▶ SET OF TASKS
1: Reproduce the records verbatim, starting at their first line and running through the line that contains "so click(x=826, y=50).", including both of those lines.
2: Resume the blog excerpt about the man lying in the grass by the river, starting right after its last sentence.

▶ PAGE EXCERPT
I was driving through the City with my mom, aunt and Robyn following behind me (sometimes two cars are necessary). While I was driving NPR was playing a repeat of This American Life from Valentines. It's about love, not the lightening strike type of love, but love that has last a long time, long after lightening has struck. I didn't hear the whole thing but I did catch Richard Bausch reading his own short story. It was good. You can find the whole episode here:
349: Valentine's Day 2008
The short story starts around 8:30.

Monday, February 18, 2008

That Night

He laid on his back the remainder of the day with his hands in the grass, rows of soft blades peeking between his fingers. Here I will lay until she returns.

One, Two, Three, Four, Five, Six, Seven, Eight, Nine, Ten. He counted in his head. Repeat. He watched the sun creep across the river. He watched the occasional boat slide silently by. He let the flies land on his arms. Ants crawled through his hair. Sweat slid down his temples. A rock settled into his back, just behind his heart. The sun set. His body ached; he did not move the rock.

The summer night wasn't too cold. He didn't begin to shiver until he saw the reflection of the moon in the water. Above him bats and moths flew through the air, he could see their abrupt dance as they passed in front of the moon. Sometimes two would collide, without a noise, and only one would fly away.

▶ DATASET EXTRACT
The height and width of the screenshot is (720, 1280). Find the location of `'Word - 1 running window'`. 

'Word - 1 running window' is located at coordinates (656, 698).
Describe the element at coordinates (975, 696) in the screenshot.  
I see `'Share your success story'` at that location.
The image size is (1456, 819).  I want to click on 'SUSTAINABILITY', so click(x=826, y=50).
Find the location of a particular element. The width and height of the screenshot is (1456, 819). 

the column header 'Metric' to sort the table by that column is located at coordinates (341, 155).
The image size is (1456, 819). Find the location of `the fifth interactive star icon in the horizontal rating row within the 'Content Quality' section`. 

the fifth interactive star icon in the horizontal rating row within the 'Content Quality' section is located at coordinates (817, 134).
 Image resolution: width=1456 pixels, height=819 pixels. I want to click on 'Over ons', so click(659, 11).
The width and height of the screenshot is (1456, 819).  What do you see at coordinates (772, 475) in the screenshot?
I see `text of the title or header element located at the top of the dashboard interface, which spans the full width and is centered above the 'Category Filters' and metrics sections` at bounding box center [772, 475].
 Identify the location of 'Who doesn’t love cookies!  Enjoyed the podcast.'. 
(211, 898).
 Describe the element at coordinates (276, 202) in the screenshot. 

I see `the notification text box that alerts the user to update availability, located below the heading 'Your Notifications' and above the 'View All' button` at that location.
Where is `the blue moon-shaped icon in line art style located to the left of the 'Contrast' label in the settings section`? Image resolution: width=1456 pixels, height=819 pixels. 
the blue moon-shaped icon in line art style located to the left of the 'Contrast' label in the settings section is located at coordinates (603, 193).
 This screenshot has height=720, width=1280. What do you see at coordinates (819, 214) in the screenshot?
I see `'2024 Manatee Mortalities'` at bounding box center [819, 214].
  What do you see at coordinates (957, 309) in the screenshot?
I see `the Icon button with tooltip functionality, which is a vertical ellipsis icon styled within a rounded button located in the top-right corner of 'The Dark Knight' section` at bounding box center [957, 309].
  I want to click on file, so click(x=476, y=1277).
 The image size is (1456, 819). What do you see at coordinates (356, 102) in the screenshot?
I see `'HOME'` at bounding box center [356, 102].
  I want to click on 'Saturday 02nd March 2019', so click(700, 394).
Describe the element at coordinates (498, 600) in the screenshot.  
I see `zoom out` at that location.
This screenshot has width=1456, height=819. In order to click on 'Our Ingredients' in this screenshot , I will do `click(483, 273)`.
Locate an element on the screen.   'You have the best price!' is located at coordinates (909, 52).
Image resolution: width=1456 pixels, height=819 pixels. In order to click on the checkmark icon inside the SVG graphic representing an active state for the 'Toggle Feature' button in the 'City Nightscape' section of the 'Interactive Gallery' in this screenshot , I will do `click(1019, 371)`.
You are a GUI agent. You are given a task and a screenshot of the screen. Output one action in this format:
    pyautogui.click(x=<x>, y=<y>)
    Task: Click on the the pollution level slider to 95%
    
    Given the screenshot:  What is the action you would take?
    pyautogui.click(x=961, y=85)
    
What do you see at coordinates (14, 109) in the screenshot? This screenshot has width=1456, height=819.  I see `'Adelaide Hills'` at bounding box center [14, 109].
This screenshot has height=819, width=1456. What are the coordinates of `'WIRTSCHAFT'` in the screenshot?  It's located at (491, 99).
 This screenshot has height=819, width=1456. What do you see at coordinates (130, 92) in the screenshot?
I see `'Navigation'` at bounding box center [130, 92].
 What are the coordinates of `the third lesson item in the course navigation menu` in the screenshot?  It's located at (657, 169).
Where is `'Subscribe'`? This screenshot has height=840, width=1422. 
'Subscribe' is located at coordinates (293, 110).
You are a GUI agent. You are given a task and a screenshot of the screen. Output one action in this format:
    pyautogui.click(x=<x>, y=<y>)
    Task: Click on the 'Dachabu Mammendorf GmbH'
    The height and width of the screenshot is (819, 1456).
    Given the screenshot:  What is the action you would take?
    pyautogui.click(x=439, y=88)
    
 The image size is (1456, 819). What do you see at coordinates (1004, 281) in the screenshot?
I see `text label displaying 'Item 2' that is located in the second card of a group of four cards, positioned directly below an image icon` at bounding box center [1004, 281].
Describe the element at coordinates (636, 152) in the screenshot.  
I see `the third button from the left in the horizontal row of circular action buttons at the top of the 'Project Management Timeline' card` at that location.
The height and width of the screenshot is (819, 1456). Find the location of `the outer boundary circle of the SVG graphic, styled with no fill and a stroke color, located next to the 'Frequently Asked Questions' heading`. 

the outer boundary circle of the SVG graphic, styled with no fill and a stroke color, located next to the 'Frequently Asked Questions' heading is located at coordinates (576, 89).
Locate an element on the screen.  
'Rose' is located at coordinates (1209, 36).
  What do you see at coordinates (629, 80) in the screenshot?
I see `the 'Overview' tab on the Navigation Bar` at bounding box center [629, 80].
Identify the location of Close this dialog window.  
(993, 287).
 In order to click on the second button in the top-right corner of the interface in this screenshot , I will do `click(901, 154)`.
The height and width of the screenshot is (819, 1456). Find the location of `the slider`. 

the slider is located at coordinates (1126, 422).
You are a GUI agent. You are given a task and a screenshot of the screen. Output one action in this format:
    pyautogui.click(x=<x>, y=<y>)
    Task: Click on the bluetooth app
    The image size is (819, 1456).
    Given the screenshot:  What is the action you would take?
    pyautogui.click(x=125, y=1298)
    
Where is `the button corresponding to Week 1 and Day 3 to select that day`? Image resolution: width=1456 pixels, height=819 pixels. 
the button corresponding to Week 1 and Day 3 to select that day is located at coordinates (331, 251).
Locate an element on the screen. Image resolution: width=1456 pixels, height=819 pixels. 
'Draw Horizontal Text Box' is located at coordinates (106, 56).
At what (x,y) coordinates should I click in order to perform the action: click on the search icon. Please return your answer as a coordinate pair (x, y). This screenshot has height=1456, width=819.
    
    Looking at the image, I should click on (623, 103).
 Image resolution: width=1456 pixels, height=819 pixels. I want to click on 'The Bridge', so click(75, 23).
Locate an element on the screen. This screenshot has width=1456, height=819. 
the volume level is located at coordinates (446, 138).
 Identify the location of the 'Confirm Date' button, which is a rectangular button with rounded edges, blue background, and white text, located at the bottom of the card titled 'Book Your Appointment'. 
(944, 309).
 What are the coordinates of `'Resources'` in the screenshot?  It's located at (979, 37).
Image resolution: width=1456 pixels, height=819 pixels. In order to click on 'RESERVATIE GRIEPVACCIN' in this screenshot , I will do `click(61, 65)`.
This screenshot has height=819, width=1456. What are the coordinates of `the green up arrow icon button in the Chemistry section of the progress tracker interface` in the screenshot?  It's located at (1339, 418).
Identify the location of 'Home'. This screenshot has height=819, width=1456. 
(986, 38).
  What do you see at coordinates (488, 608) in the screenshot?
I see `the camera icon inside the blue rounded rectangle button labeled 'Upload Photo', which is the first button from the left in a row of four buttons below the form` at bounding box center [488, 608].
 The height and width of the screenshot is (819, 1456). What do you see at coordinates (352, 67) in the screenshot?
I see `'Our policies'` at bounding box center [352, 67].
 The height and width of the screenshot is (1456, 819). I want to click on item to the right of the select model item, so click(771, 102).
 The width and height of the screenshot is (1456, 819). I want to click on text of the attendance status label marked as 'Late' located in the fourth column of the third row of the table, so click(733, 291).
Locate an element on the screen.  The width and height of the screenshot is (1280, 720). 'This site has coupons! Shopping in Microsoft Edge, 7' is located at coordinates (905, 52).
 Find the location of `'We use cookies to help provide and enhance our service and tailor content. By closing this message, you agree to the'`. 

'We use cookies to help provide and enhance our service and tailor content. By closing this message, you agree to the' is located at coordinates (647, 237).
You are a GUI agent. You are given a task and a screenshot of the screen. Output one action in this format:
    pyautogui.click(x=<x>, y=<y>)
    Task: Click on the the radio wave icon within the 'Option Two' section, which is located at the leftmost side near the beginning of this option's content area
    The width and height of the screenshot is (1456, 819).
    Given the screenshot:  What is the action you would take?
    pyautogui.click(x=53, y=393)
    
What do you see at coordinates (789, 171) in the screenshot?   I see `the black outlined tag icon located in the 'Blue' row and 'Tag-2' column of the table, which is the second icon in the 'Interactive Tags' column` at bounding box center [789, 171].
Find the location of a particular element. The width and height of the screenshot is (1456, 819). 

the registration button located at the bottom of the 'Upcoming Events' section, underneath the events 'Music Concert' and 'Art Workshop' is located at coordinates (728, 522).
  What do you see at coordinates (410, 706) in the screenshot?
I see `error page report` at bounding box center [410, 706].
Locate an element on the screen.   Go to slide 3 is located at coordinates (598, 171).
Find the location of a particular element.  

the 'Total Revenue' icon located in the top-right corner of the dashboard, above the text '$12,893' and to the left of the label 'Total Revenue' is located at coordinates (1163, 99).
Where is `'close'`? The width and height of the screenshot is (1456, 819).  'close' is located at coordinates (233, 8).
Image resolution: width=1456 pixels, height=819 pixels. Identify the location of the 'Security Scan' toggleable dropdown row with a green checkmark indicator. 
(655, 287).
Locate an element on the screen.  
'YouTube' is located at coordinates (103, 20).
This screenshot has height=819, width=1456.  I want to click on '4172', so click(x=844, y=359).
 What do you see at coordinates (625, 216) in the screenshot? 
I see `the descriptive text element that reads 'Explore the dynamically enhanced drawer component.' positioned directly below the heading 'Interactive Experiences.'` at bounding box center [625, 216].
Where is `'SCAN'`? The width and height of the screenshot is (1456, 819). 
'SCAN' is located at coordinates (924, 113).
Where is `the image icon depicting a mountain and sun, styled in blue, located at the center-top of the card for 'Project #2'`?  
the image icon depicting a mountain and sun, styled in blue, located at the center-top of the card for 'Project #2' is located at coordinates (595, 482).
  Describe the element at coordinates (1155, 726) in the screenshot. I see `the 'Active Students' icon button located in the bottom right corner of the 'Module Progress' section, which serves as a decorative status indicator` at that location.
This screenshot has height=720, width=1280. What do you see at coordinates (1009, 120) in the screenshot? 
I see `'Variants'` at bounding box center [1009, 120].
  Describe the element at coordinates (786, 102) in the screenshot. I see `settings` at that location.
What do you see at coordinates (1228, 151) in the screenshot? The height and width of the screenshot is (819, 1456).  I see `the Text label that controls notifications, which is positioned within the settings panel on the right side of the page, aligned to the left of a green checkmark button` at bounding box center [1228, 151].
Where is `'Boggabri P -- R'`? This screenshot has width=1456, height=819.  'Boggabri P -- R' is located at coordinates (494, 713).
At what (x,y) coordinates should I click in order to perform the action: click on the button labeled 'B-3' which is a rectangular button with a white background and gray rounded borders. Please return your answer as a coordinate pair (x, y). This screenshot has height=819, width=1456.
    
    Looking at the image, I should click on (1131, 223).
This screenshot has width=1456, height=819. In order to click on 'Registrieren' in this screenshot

▶ SOLVED PROBLEMS
1:
The height and width of the screenshot is (720, 1280). Find the location of `'Word - 1 running window'`. 

'Word - 1 running window' is located at coordinates (656, 698).
Describe the element at coordinates (975, 696) in the screenshot.  
I see `'Share your success story'` at that location.
The image size is (1456, 819).  I want to click on 'SUSTAINABILITY', so click(x=826, y=50).

2:
A moth landed on his shoulder. There it sat for an hour, maybe more. He had counted to ten 400 times before the moth spoke.

What are you doing here?

Admiring the river.

It is a nice river. It'll be here tomorrow.

How do you know?

I've been flying over it for millions of years.

And it will be here another million years?

It'll be here long after you're dead.

He sat silent for a minute.

But maybe not?

Anything is possible. I'm only a moth.


The moth spoke again.

There are many rivers.

But look,
he pointed across the water, this one is so wide you can't see the other side.

It is dark.

Even in the day light.

I wouldn't know. Have you seen the other side?

No.

So.

So?

So you don't know much about it.

The boy sat up to peer across the water. The moth flapped its wings a few times, barely taking to the air, and then settled back down on his shoulder.

Have you heard of the Nile? It feeds millions of people.

It is very far away.

Have you heard of the Amazon? It's so long it would take me a year to fly its length.

But is it as beautiful as the Mississippi?

It has its own beauty.

Yet here you are, flying.

It is the way of things. I must go.

The moth flew off. He watched it disappear into the night. He moved a hand through the compressed grass where he had been laying all day and found the rock. He stood, moving the rock between his fingers.

One, Two, Three, Four, Five, Six, Seven, Eight, Nine, Ten
. He threw the rock at a soft angle and listened to it skip across the water before it sunk to the sightless bottom.

Later that year he boarded a plane to Brazil--he had to see the Amazon.

Thursday, February 14, 2008

Happy Valentines Day

That's all.

Also I added links to the rest of my family off to the right. Now it feels a little more like home around here.

Wednesday, February 13, 2008

The Next Morning

He paused at his front door. The air was humid, the katydids were already awake, singing their song. He stepped off the porch and walked through the morning sun back to the river.

There he sat the rest of the day awaiting her return.

She never came.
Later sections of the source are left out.